コラム 大阪湾の水産資源を持続可能にする新しい流通構築

この時期になると、大阪湾沿岸の漁港は活気づく。漁船の狙いは「シラス(カタクチイワシなどの稚魚)」である。日本全国でちりめん、釜揚げシラスの消費は大きいが、地方によって漁期は異なる。大阪湾では、5月に入ってからシラス漁がスタートして、いまごろが最盛期となる。この時期に獲れたシラスは「生シラス」として、飲食店や百貨店の店頭に送られることとなる。

http://www.nankai-sui.jp/kishiwada/151028_017/

稚魚を獲るというのは、水産資源の維持に対してはマイナスのことではある。しかし、大阪では流通の仕組みを変えることによって、「獲りすぎ」を防ぎつつ、「漁民の収入確保」に取り組むことにこれまでのところ成功している。

その仕組みは、漁港単位で獲れた魚を流通させるのではなく、生シラスと鰯に関しては、すべて岸和田の施設に送り、そこで「入札(セリ)販売」を行うことに切り替えたことだ。

水産の流通に関して言うと、大まかにいうと、全国各地の漁港に漁師がおり、「漁協」を構成している。一つの港に複数の漁協がいる場合もある(漁獲の手法の違いなどで)。そして、それぞれの漁協が漁師の魚を集めて、卸会社が出荷する。
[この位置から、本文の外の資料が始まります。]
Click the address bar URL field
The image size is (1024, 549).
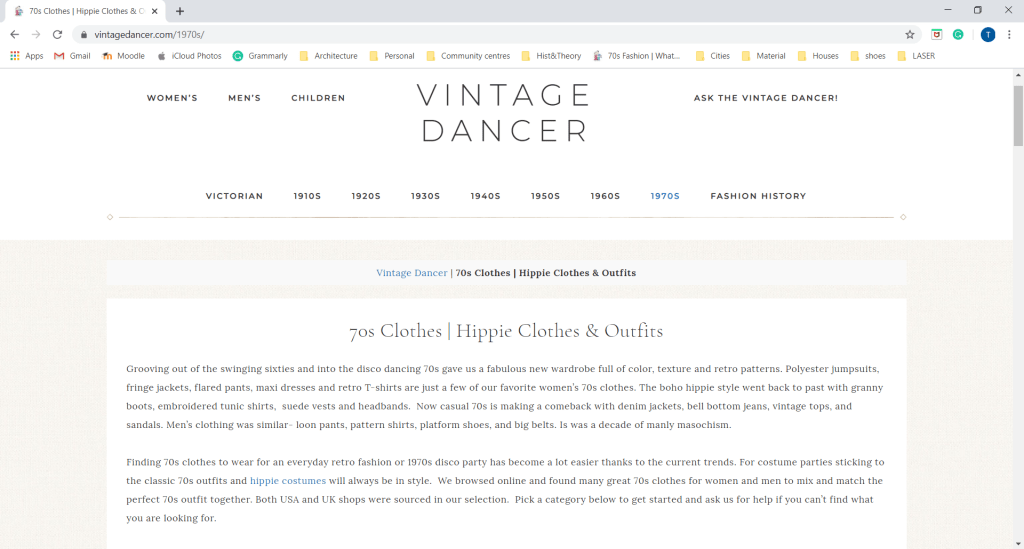[500, 34]
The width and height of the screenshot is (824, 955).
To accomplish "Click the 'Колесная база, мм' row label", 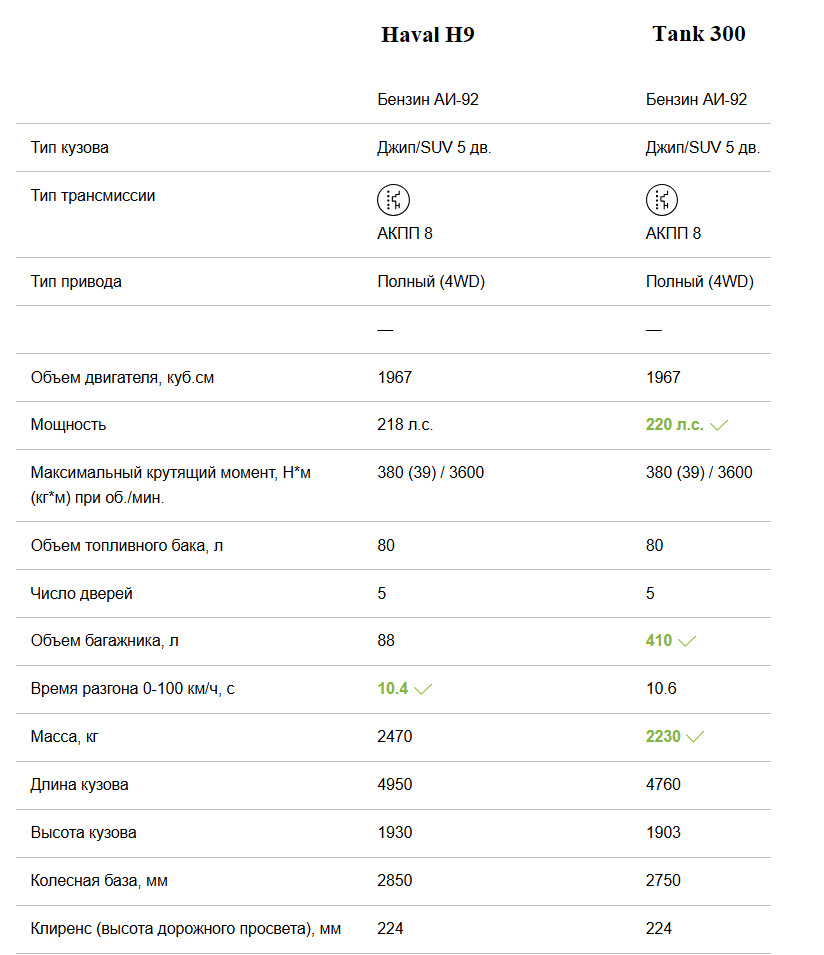I will coord(100,881).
そのまま大手の小売業などに行く場合も増えてきたが、大半はその都道府県の規模の大きな市場に出荷され、値段が付けられ、そこから豊洲や大阪などの大都会に運ばれていく。
流通の仕組みには「入札(セリ)」と「相対」の取引の違いがある。

https://www.sento-gyorui.com/ichiba

相対取引とは、卸会社は市場の会社と協議して値段を決める。その価格で漁師から魚を買いあげる方式である。入札方式は、獲れた魚に対して複数の会社がいくらで買うかを入札し、一番高く買い取った業者が品物を手に入れることができる。相対取引のメリットは、魚のレベルに合わせた値段形成もあるが、取引が簡略化されたり、漁師も、獲れた魚がどうあれ一定の金額になるメリットがある。
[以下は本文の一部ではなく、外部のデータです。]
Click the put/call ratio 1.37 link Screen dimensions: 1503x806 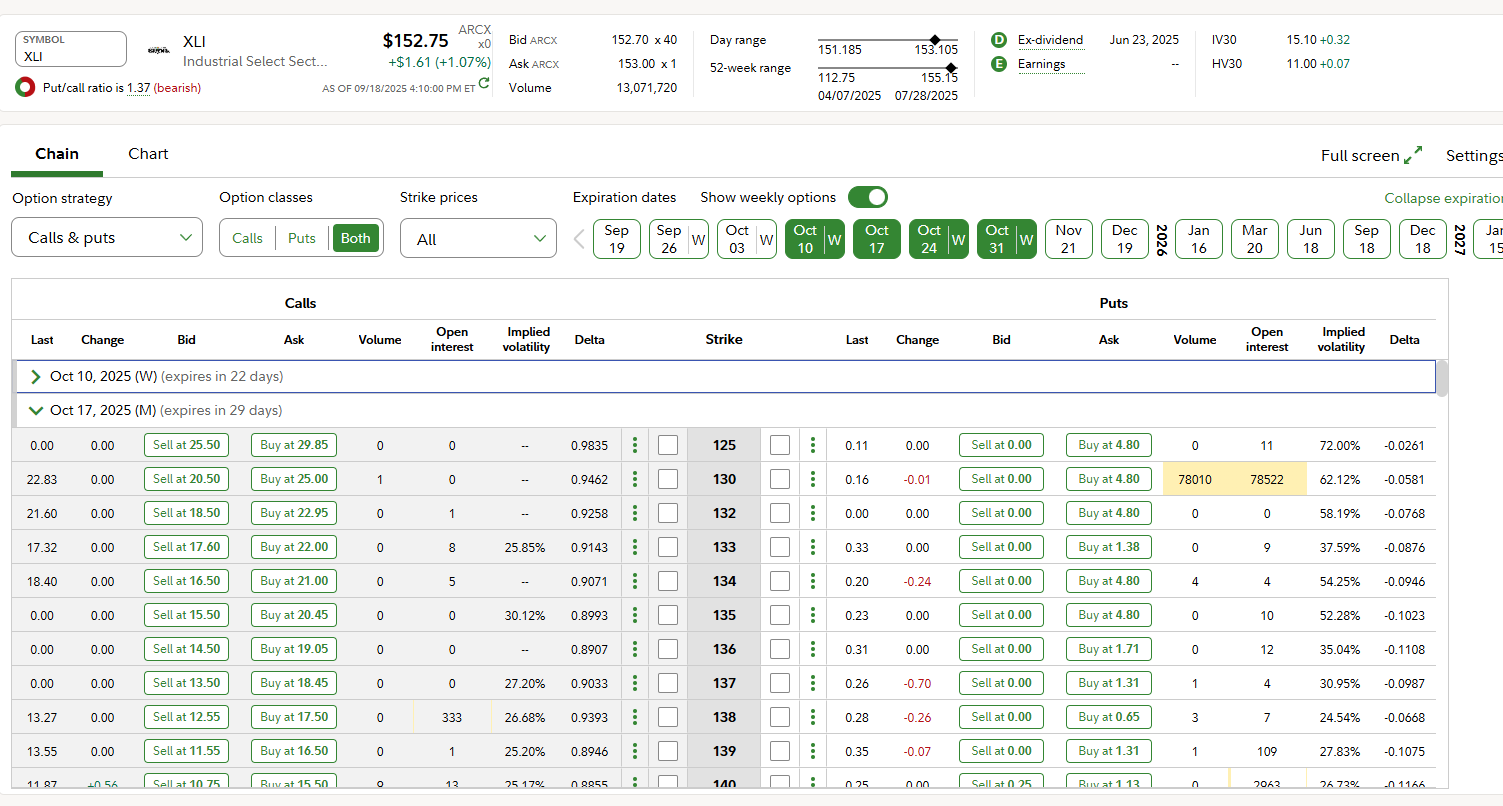pyautogui.click(x=138, y=88)
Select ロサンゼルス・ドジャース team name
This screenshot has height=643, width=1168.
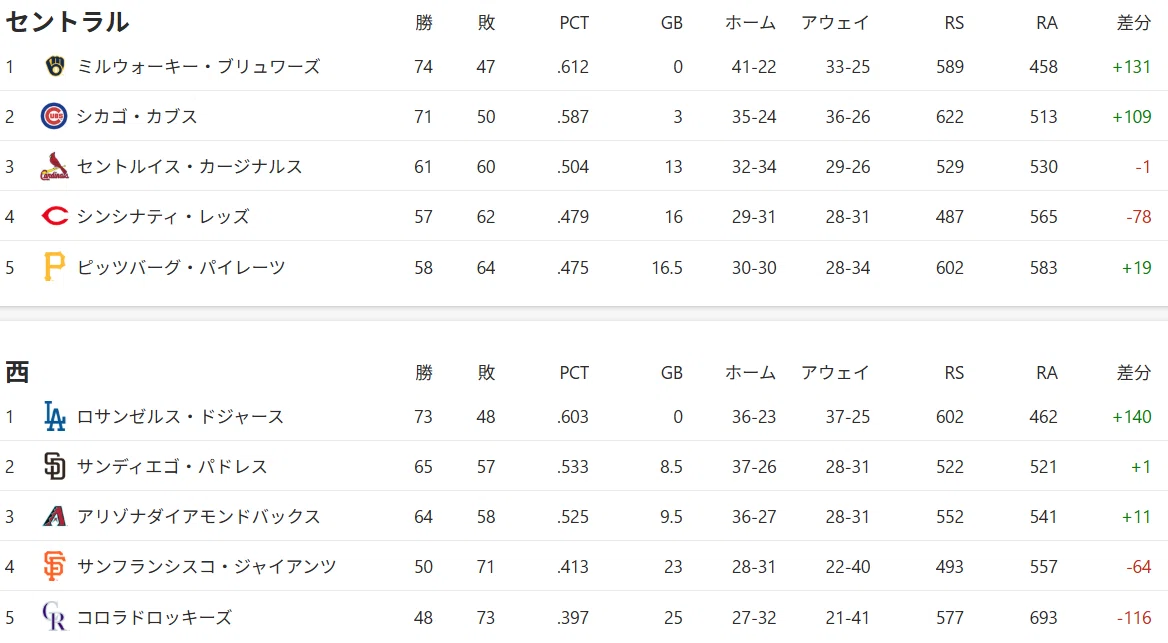point(180,416)
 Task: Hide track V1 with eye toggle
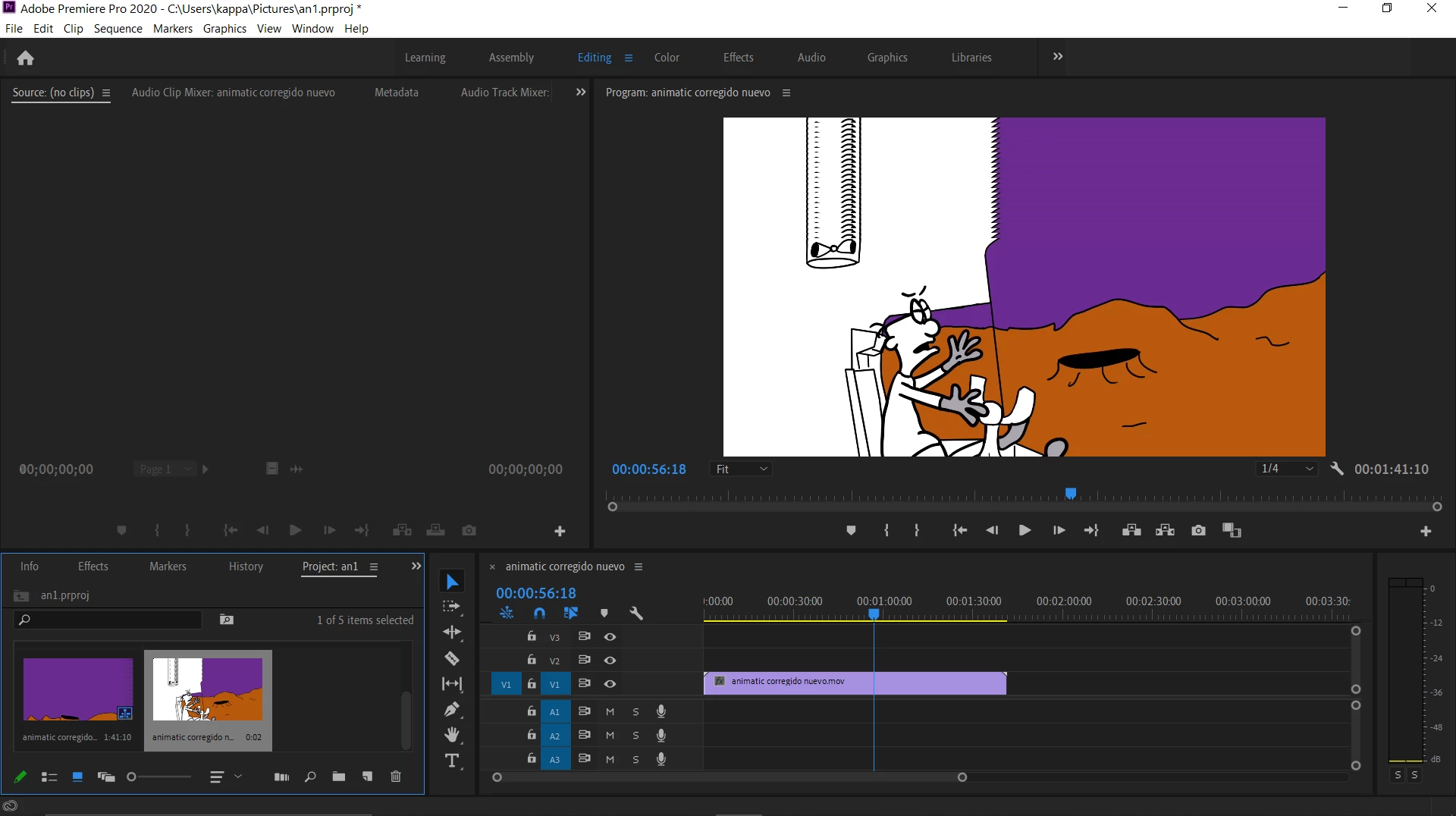610,684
ところで、大阪湾にもいくつもの漁港があるが、ほとんどが小さなものばかりである。大阪湾はかつては「魚庭(なにわ)」と称されるほど水産資源が豊富であったが、関西国際空港の建設や水質の変化などで漁業はどんどん縮小していく一方で合った。加えて、漁師よりも小売業の価格形成圧力が高くなり、「魚が買いたたかれる」状況にあった。漁師は獲っても獲っても収入が上がらない。なので、水産資源も減少していく、、、この負のスパイラルに歯止めを売ったのが大阪・泉州広域水産業再生委員会である。

http://www.sensyusaisei.com/

平成27年に誕生したこの組織は、大阪湾の水産資源再生のため、いくつかの新しい試みを行った。例えば、『これまでの単協毎の鮮魚販売方式ではなく、まず品質基準を「ルール化」し、高品質な魚づくり(泉州プレミアム鮮魚)に取り組み、販路拡大の道筋を構築。並行して鮮魚加工場・競り場の新設・更新を行う。』ことである。具体的に言うと、それぞれ漁港で獲れる魚を卸業者に渡すのではなく、一か所に集約して入札方式にすることで、「漁師が価格決定権を持つ」ことである。もちろんそのためには、漁港同士の連携と、「品質」がどこでも保たれなければならない。
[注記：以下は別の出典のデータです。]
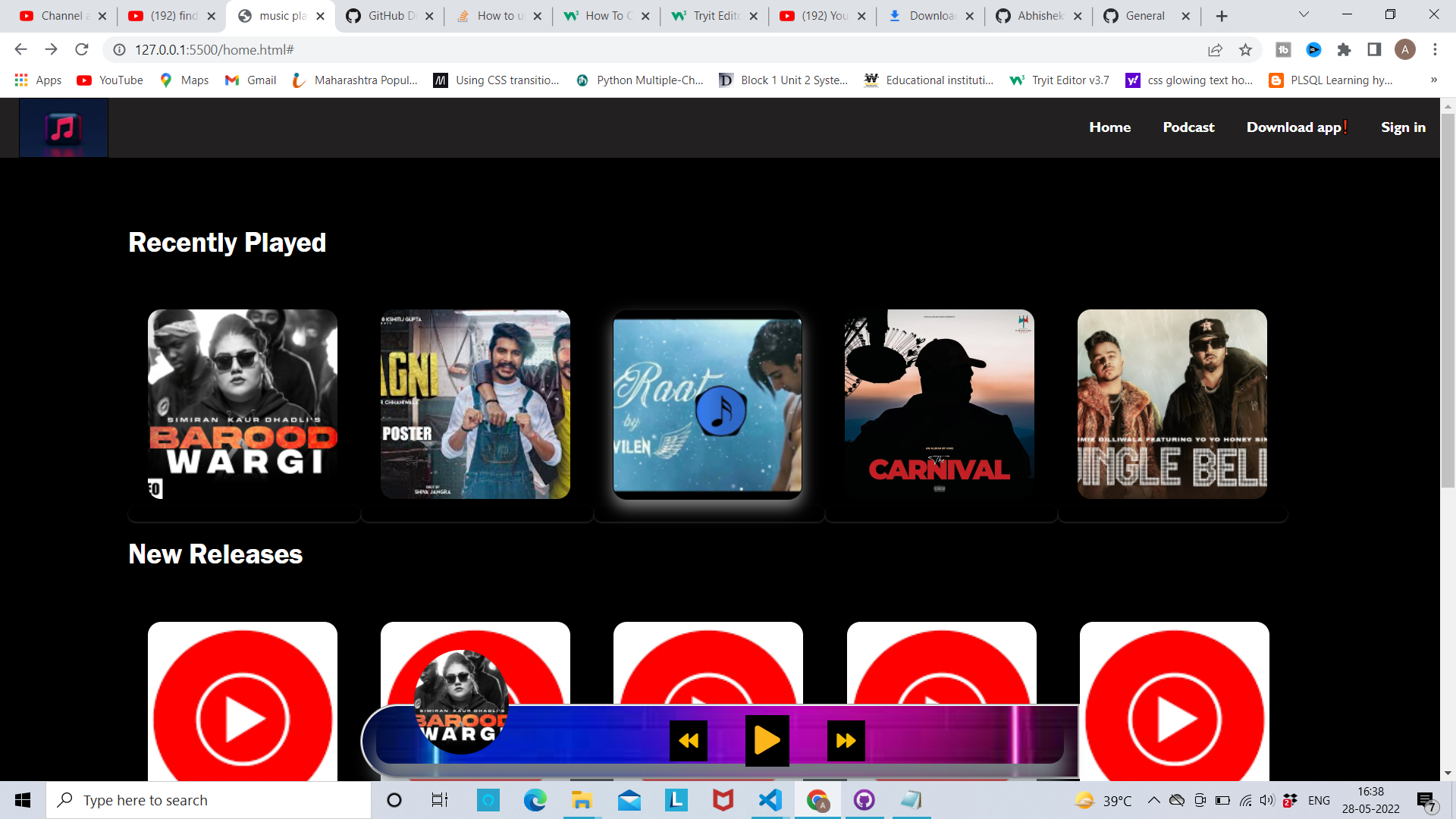Screen dimensions: 1456x819
Task: Bookmark this page with the star icon
Action: pyautogui.click(x=1245, y=50)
この導入をするにあたり、反発したのは卸業者である。恫喝恐喝まがいの言葉もあったようだ。卸業者としては、漁師を買いたたくことによって収益が出てきたという思いがあるので相当の抵抗があった。しかし数々の難問をクリアして、いまは岸和田で一括しての入札を行っている。結果として魚価が向上して漁師の手取り収入が以前に比べ3倍になったという。しかも、前述の卸業者たちも結果的には以前と収益に差がなかったという。

http://www.iwashikincyaku.com/14629298522051

水産資源の維持に対して、水産庁は様々な掛け声を上げようとしているが、肝心のクロマグロなどの対応から見ても、国際的視点から見れば大きく遅れているとしか見えない。水産資源問題に詳しい勝川俊雄氏は、日本の水産資源維持政策がないことを再三指摘している。

http://synodos.jp/society/2632

大阪湾の漁獲高は、日本全国から見ればわずかな割合に過ぎない。しかし、生シラスという大阪湾の名物を消費者に届けつつ、一定の漁獲高で漁師の生活も確保するこの取り組みは、日本の水産業全体がこれから取るべき行動の一つを示しているといえるであろう。